Я всегда любил лошадей, как только себя помню. Еще до памяти – могу это ответственно утверждать – первым впечатлением широкого, внекомнатного мира, проникшим в мое еще дремлющее сознание, была лошадь. В нашем дворе находились самые большие винные склады Москвы. И с раннего утра до позднего вечера сюда доставляли – зимой на санях, летом на телегах – бочки с вином, рогожные кули с сахаром, ящики с пустыми бутылками. И я не помню дня, кроме, разумеется, праздников, когда бы во дворе не грудились подводы. Среди беспородных ломовых лошадей встречались и могучие тяжеловозы – битюги с крутыми гривастыми шеями и мохнатыми бабками, летом эти аристократы щеголяли в кокетливых соломенных шляпках, позже появились и знатные иностранцы – першероны с литыми крупами, по которым мальчишки любили стрелять из рогаток. Это делалось вовсе не из жестокости, нравилось, как могучий равнодушный конь лениво передергивал кожей и плавно обмахивался тяжелым хвостом. Во дворе восхитительно пахло навозом, конским потом, соломой, сеном, колесным дегтем.

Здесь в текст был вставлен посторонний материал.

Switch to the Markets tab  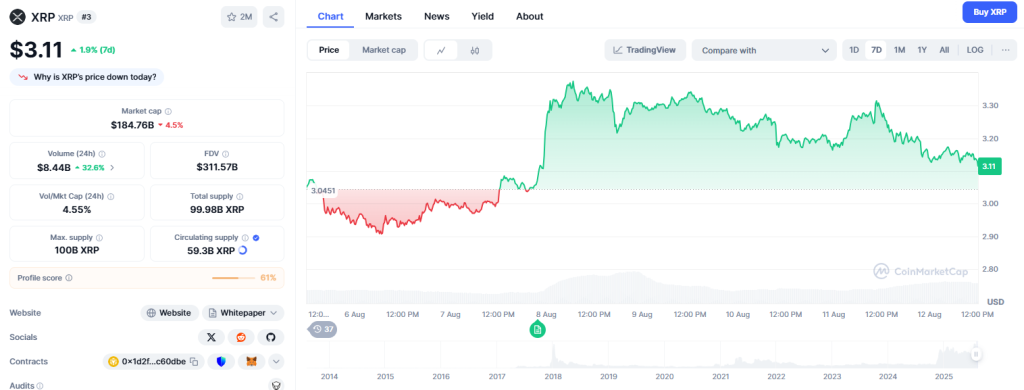click(x=383, y=16)
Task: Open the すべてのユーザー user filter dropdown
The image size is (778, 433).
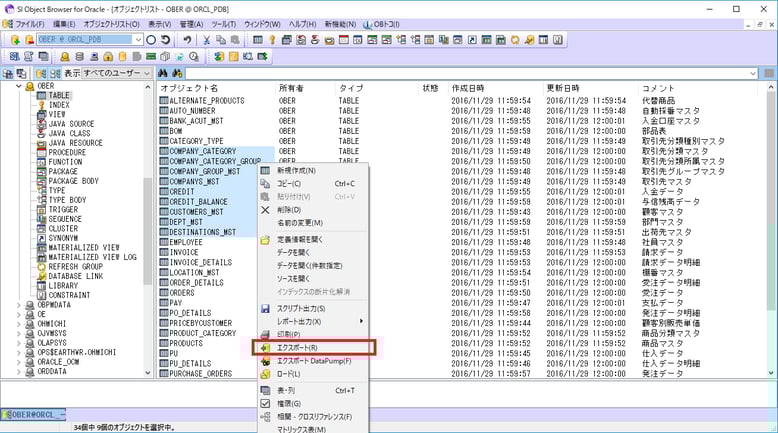Action: 147,73
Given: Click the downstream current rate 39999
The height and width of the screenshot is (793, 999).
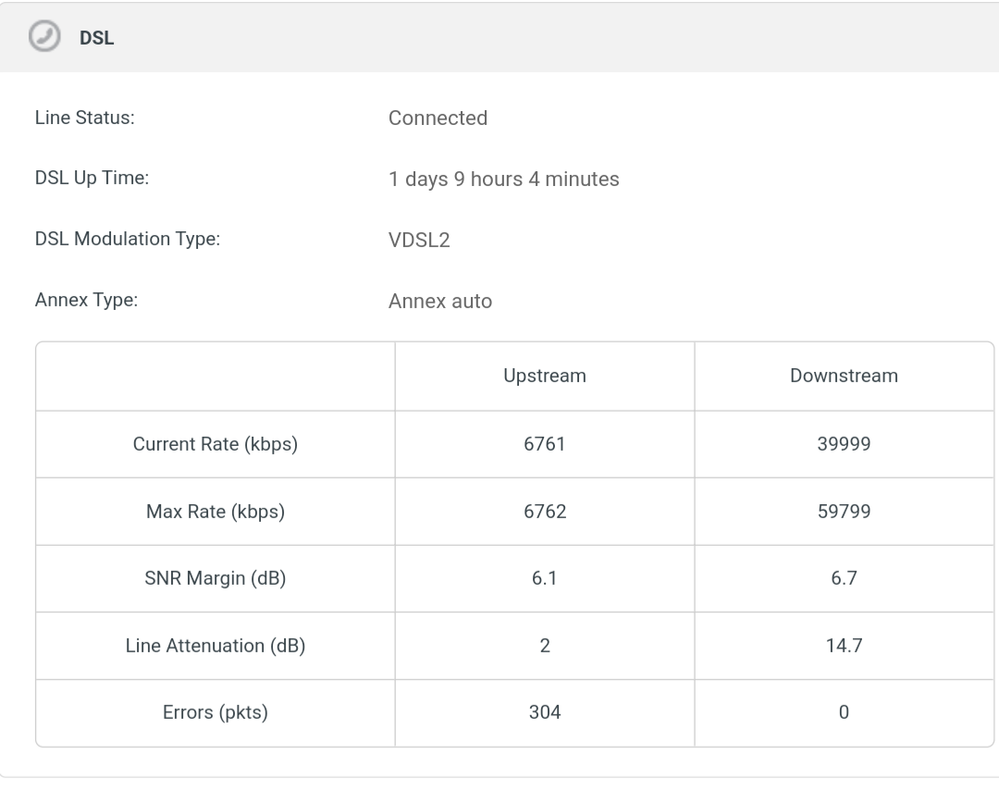Looking at the screenshot, I should (844, 444).
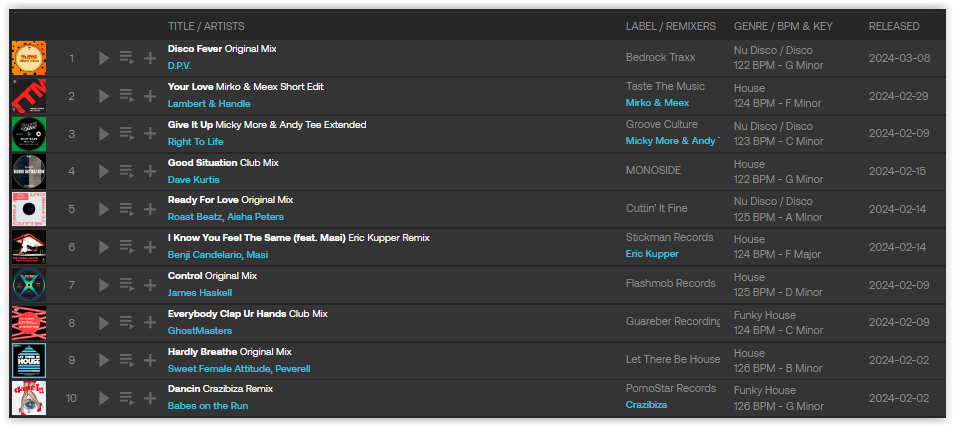Open GhostMasters artist link
Image resolution: width=954 pixels, height=426 pixels.
[x=200, y=330]
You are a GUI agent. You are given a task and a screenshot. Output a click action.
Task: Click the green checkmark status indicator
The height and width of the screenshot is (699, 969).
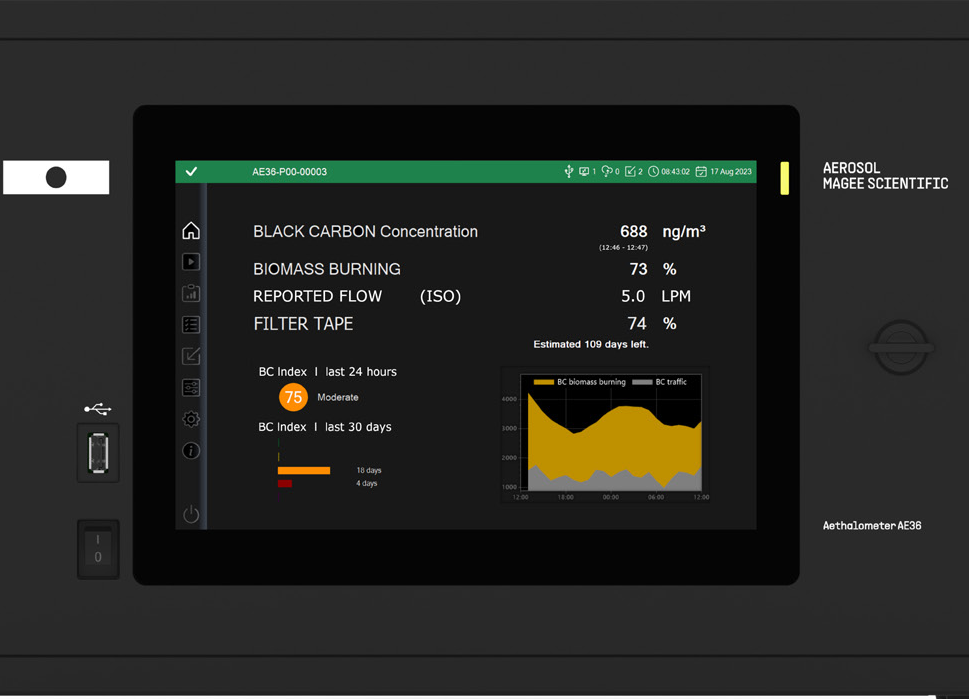(191, 172)
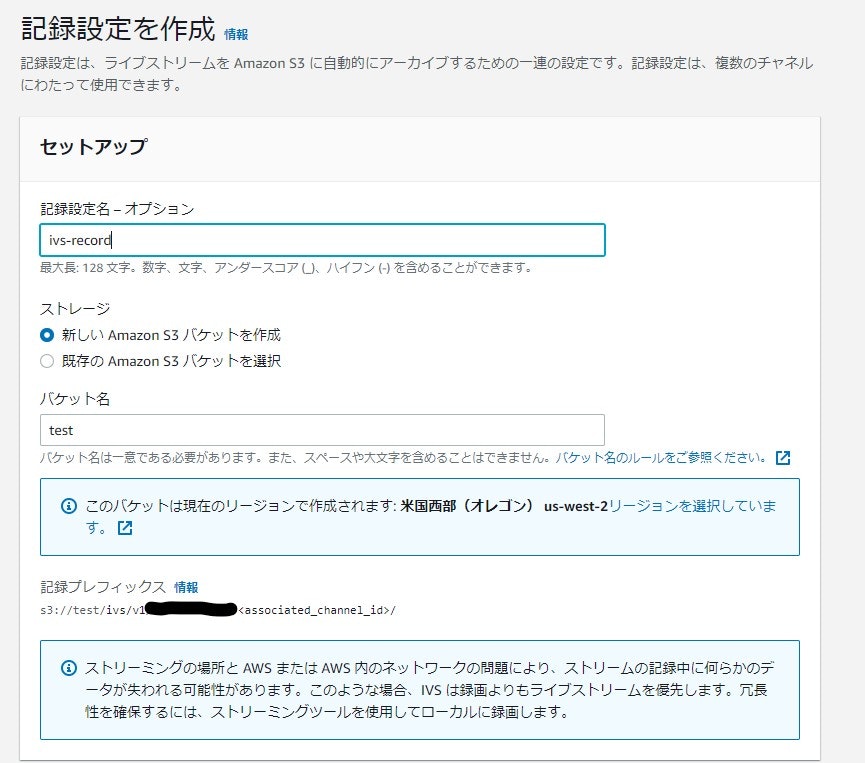The image size is (865, 763).
Task: Click the vertical scrollbar on the right edge
Action: (x=859, y=380)
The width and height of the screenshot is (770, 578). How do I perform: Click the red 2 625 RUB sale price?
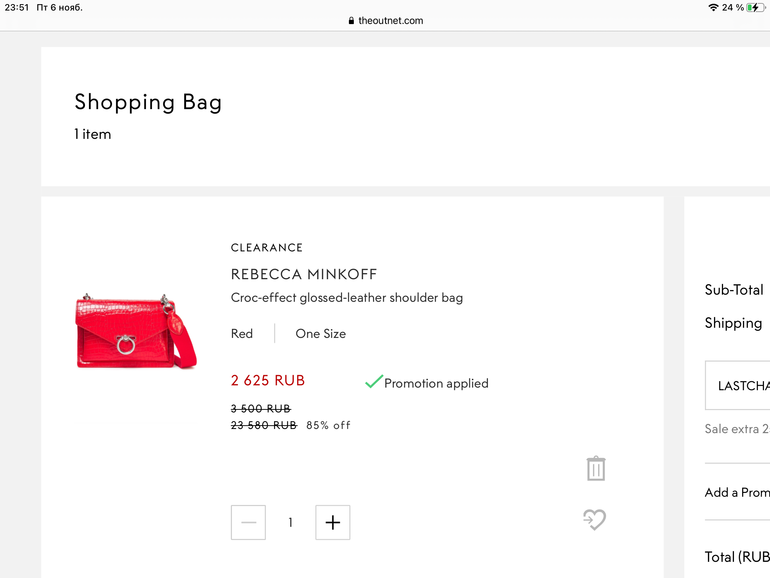click(x=268, y=381)
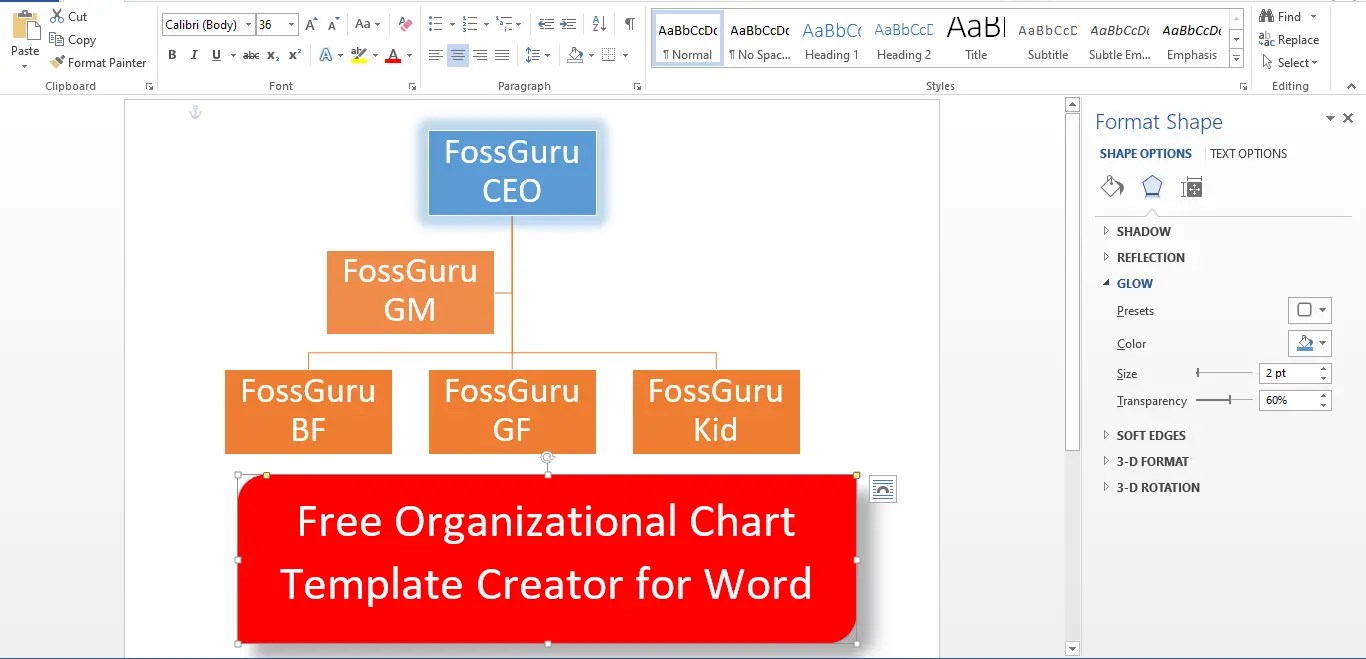The height and width of the screenshot is (659, 1366).
Task: Toggle Show/Hide paragraph marks
Action: 628,24
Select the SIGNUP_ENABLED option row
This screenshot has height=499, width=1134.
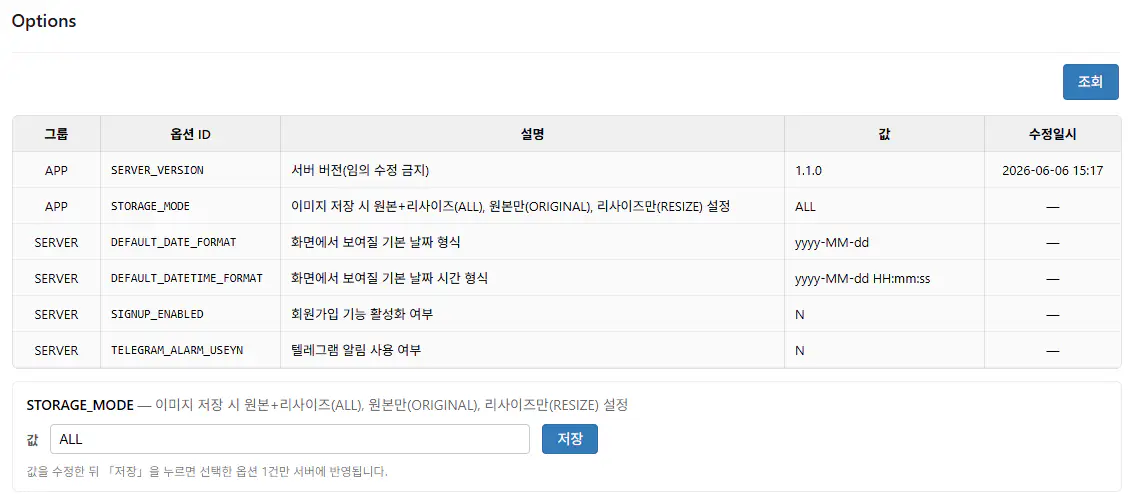(567, 315)
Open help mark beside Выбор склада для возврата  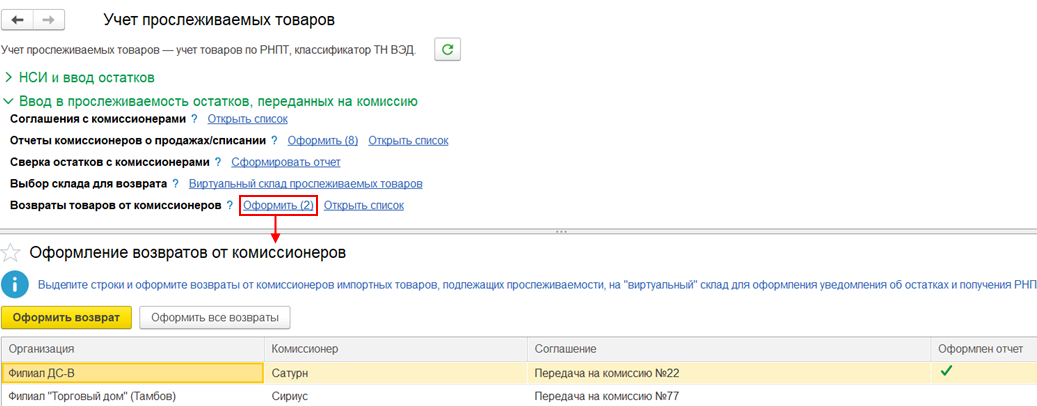pyautogui.click(x=175, y=184)
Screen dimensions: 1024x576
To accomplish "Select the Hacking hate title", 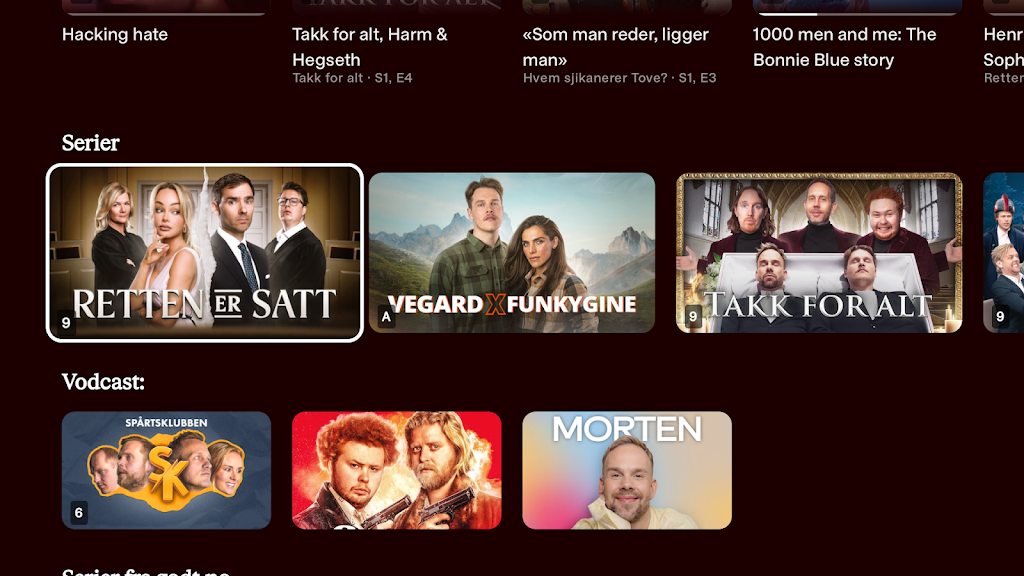I will 115,35.
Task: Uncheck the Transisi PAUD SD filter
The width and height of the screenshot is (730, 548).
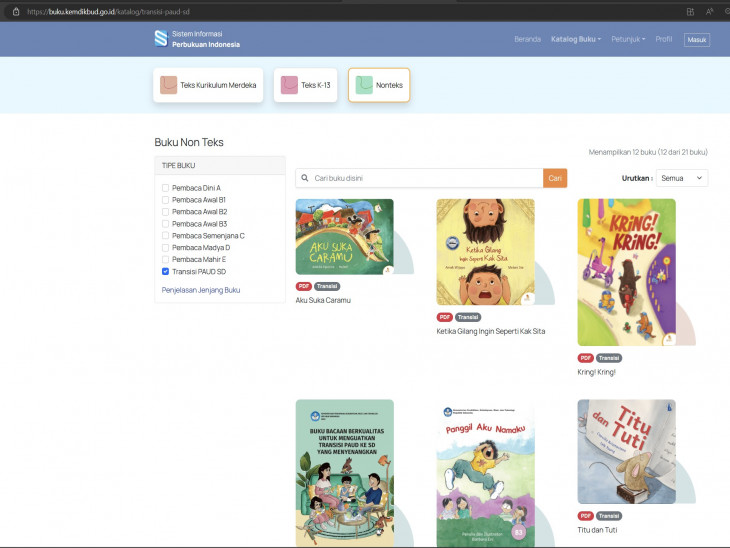Action: click(x=165, y=271)
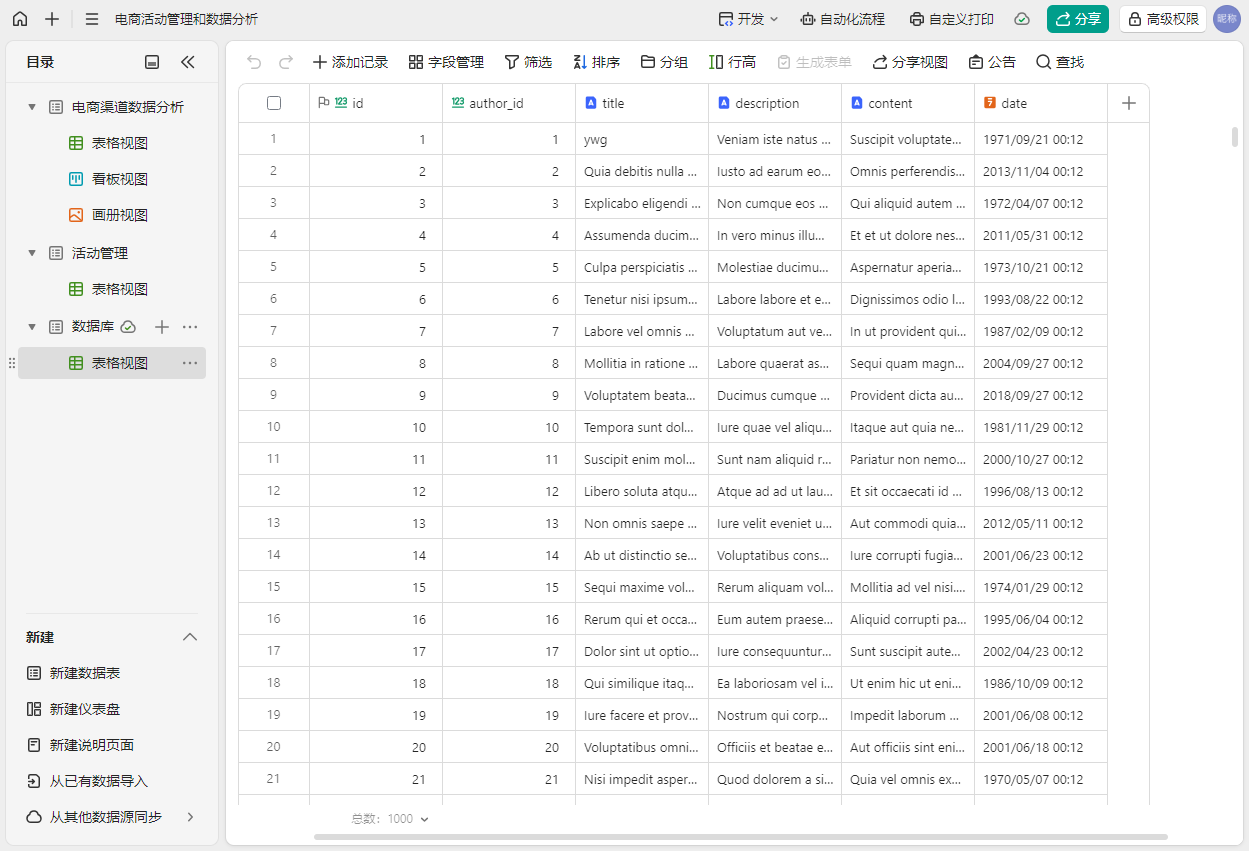
Task: Expand the 总数 1000 count dropdown
Action: coord(390,819)
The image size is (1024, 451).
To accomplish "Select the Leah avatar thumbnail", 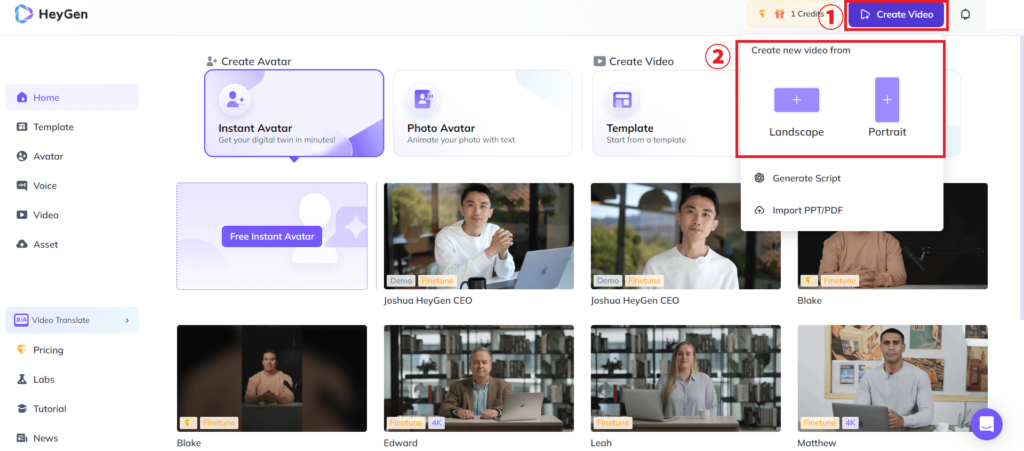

Могу добавить, я никогда не боялся лошадей, приучившись трогать их еще с рук взрослых. Стоит мне вспомнить об этом, и в подушечках пальцев щекотно возникает ощущение теплого бархатистого храпа и губ, прохлады тугого, полного, под жесткими ресницами глаза, резиновой упругости ушей.

Моей первой упряжной лошадью был кровный орловский рысак Хапун вороной масти, обитавший в конюшне на задах нашего дома. В будни Хапуна запрягали в лакированную пролетку, по праздникам – в роскошный экипаж на дутых шинах, с блестящими висконтином, кожаной полостью и фонарем на передке. Широкие козлы не вмещали ватный зад кучера Агафоныча, добряка с каленым разбойничьим лицом. Агафоныч возил сперва богача-нэпмана, потом какого-то большого начальника, но с переменой владельца выезд ничуть не изменился, оставаясь таким же парадным и дутым.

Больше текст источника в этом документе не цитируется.